I have got plenty more questions but I think Im been greedy enough with the first 4 questions with it being my first post.

thanks in advance

George


----------



## Auld Yin (Mar 10, 2009)

geomac79 said:


> Hi Everybody,
> 
> Newbie here, I have been through the website and there looks to be a lot of good people on it who are more than willing to help. I have a few questions to start off with as some of the answers on the CIC website are confusing for me.
> 
> ...


Hello George and welcome to the site,

1) Almost all successful immigration to Canada is employment based and as your occupation is not listed by the Government as being in demand your only opportunity to come to Canada will be if you have pre-arranged employment.
2) If you are able to find approved employment you, all going well, should be able to continue on to Permanent Resident and Citizenship.
3) Yes to both.
4) You are very optimistic with your plans. You must find an approved employment first and that will not be easy from the UK.


----------



## geomac79 (Jan 18, 2012)

Auld Yin said:


> Hello George and welcome to the site,
> 
> 1) Almost all successful immigration to Canada is employment based and as your occupation is not listed by the Government as being in demand your only opportunity to come to Canada will be if you have pre-arranged employment.
> 2) If you are able to find approved employment you, all going well, should be able to continue on to Permanent Resident and Citizenship.
> ...


thanks for the reply.

can I move to Newfoundland and look for employment or do I have to have a job offer before I would be allowed into the country. What would be a realistic time frame for al of this to happen. Again if I was to get a job offer how quick could I move out there as I realise I will be competing with the locals for a job and they can start almost straight away in theory.
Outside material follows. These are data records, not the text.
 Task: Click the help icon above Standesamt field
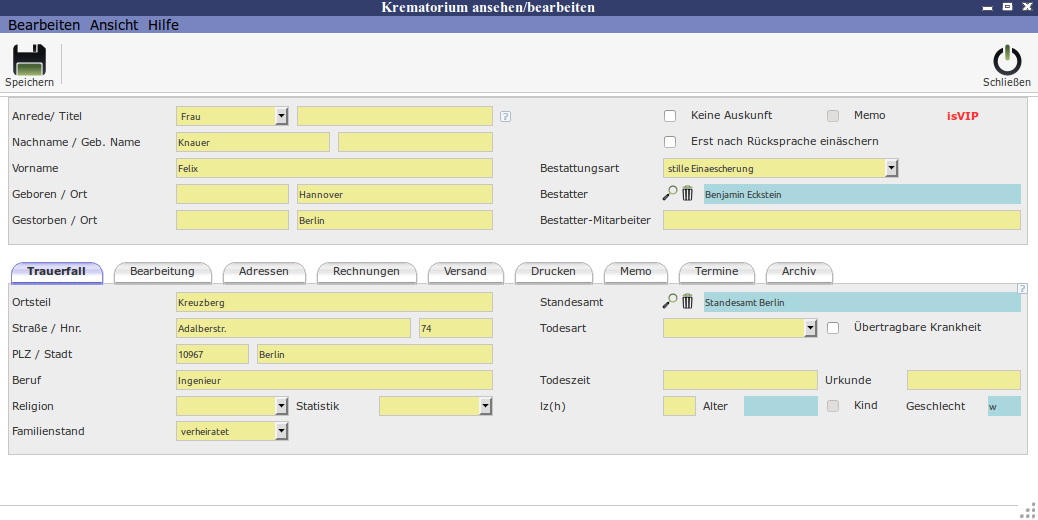click(1021, 288)
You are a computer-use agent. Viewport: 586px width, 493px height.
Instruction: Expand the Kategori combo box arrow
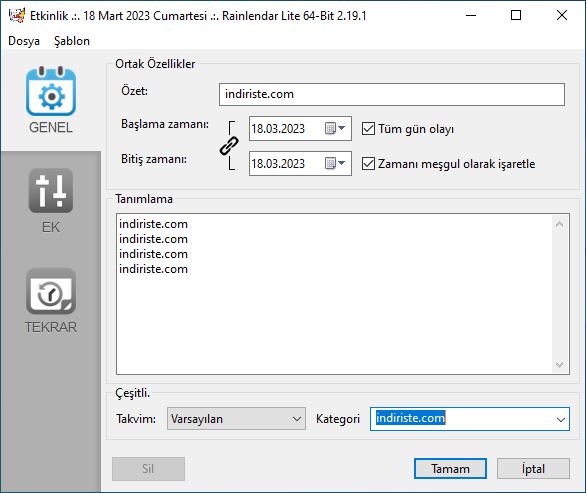[x=561, y=419]
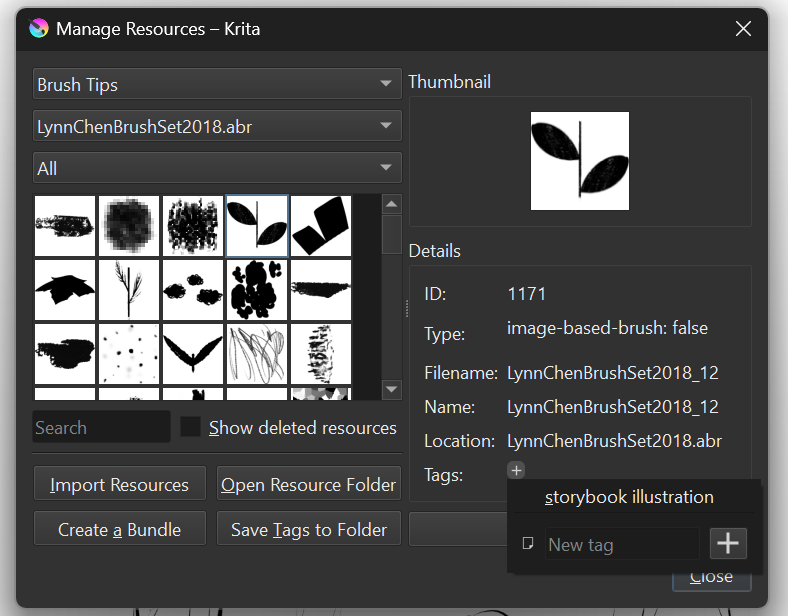Open the Brush Tips resource type dropdown

(x=217, y=85)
We have been seriously thinking about it for the past 3 years but only know are we willing to take the next step. We have family who stay in Codroy Valley but we would be looking at moving closer to St John's. 

in a scale of 1 - 10 how likely do you think I could do it. Is there any courses etc I| could do over here that would be useful in gaining employment.

sorry for all the questions


----------



## Auld Yin (Mar 10, 2009)

No you cannot move to Nfld. You may go on vacation and look for work but the prospective employer would need to apply for what's known as a LMO (Labour Market Opinion). This means he had advertised the position as required by law and was unable to find a Canadian or Permanent Resident qualified/willing to take the job.
There are no courses you could take to help you unless you do an apprenticeship in the UK in one of the IN DEMAND jobs then work 9,000 hours of work in your trade.
With the information you provided you have little of no chance of being accepted.


----------



## geomac79 (Jan 18, 2012)

Auld Yin said:


> Hello George and welcome to the site,
> 
> 1) Almost all successful immigration to Canada is employment based and as your occupation is not listed by the Government as being in demand your only opportunity to come to Canada will be if you have pre-arranged employment.
> 2) If you are able to find approved employment you, all going well, should be able to continue on to Permanent Resident and Citizenship.
> ...


Thanks for the info Auld yin. I will keep plodding away but don't think I will get my hopes up


----------